> [Input data]

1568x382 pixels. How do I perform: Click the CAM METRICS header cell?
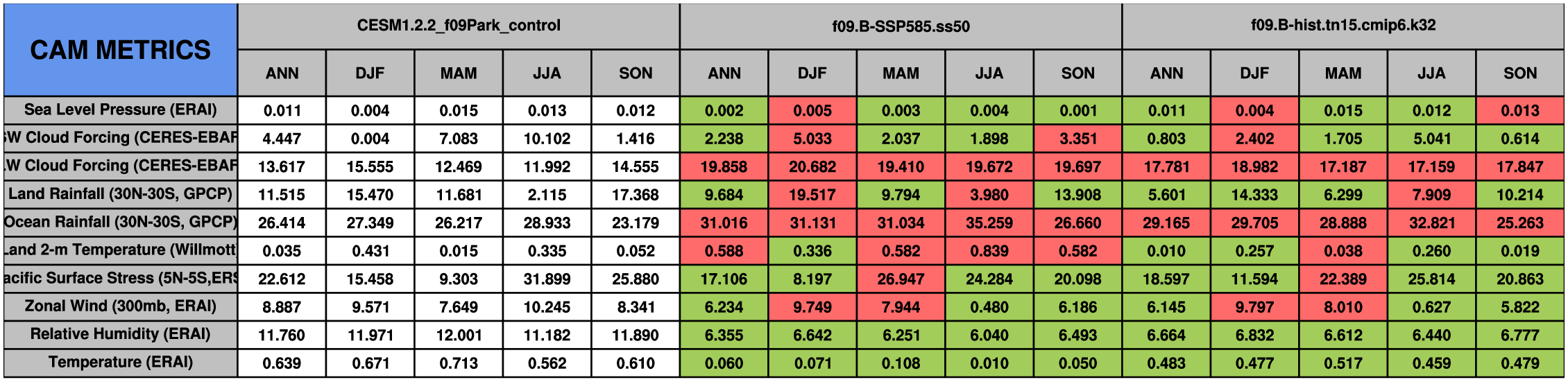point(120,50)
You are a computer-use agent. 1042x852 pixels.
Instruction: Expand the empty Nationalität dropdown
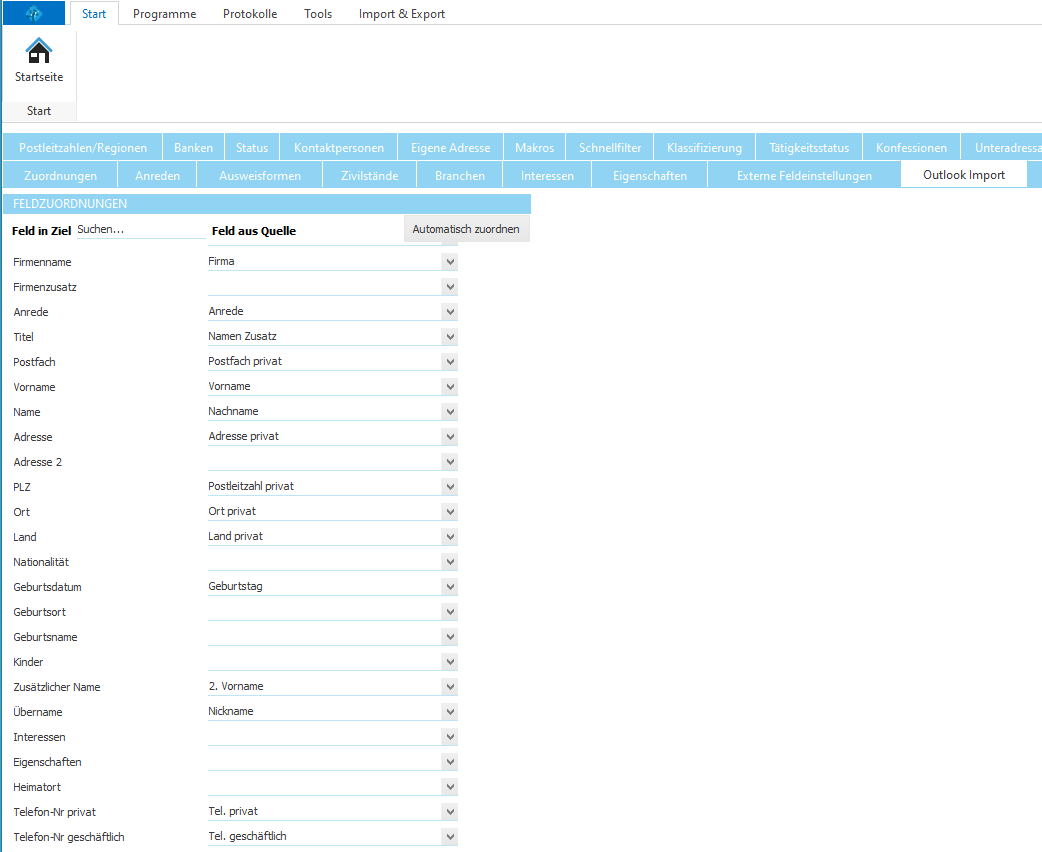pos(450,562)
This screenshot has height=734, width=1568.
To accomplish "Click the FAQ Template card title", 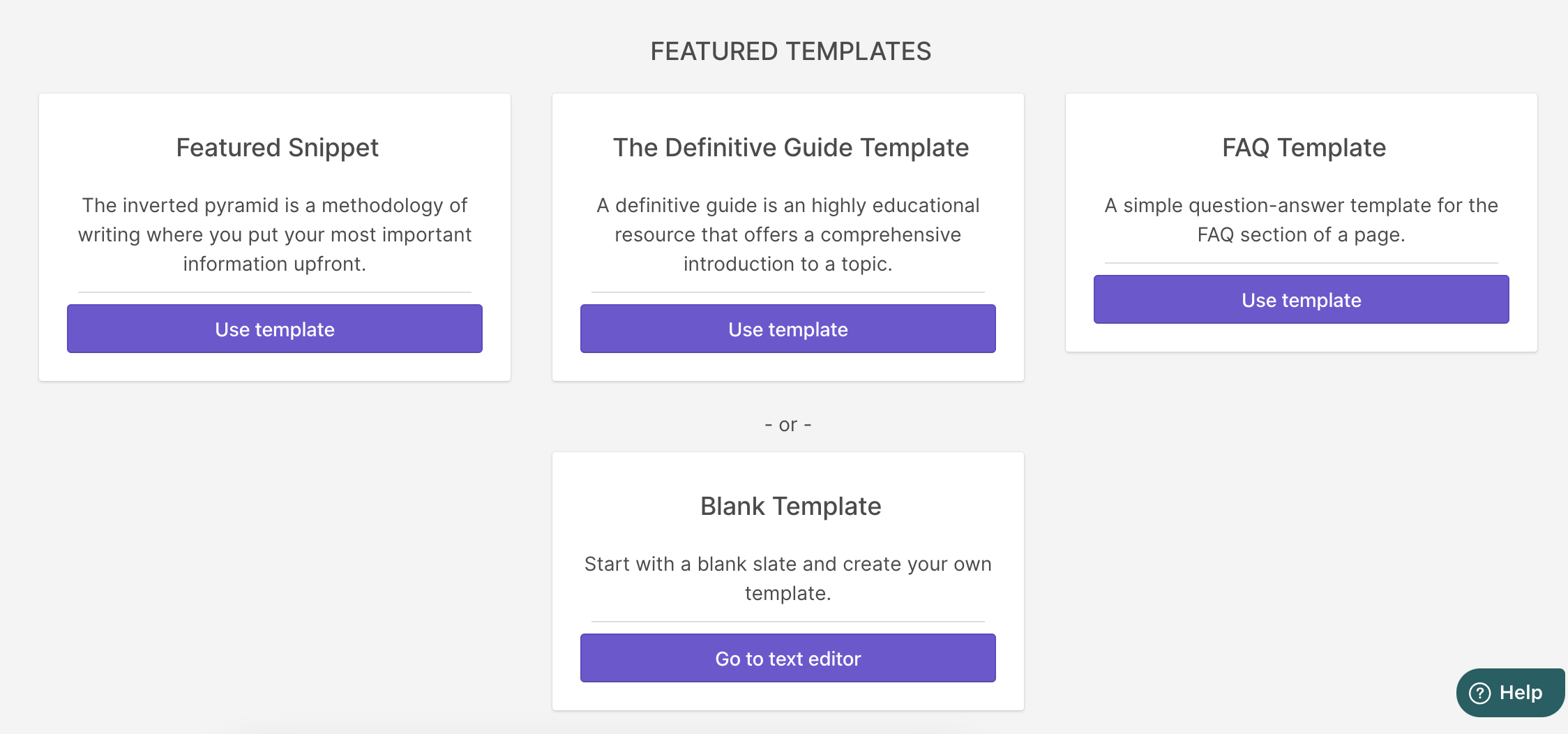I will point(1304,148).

> [What you will do] Restate only the lines running from the start of the material above through the line containing "This screenshot has height=734, width=1568.", ends included. No pictures.

> [Solution for this problem]
1568x382 pixels. How do I perform: Click the CAM METRICS header cell?
point(120,50)
You are a computer-use agent. 1042x852 pixels.
Instruction: Expand the empty Nationalität dropdown
pos(450,562)
This screenshot has height=734, width=1568.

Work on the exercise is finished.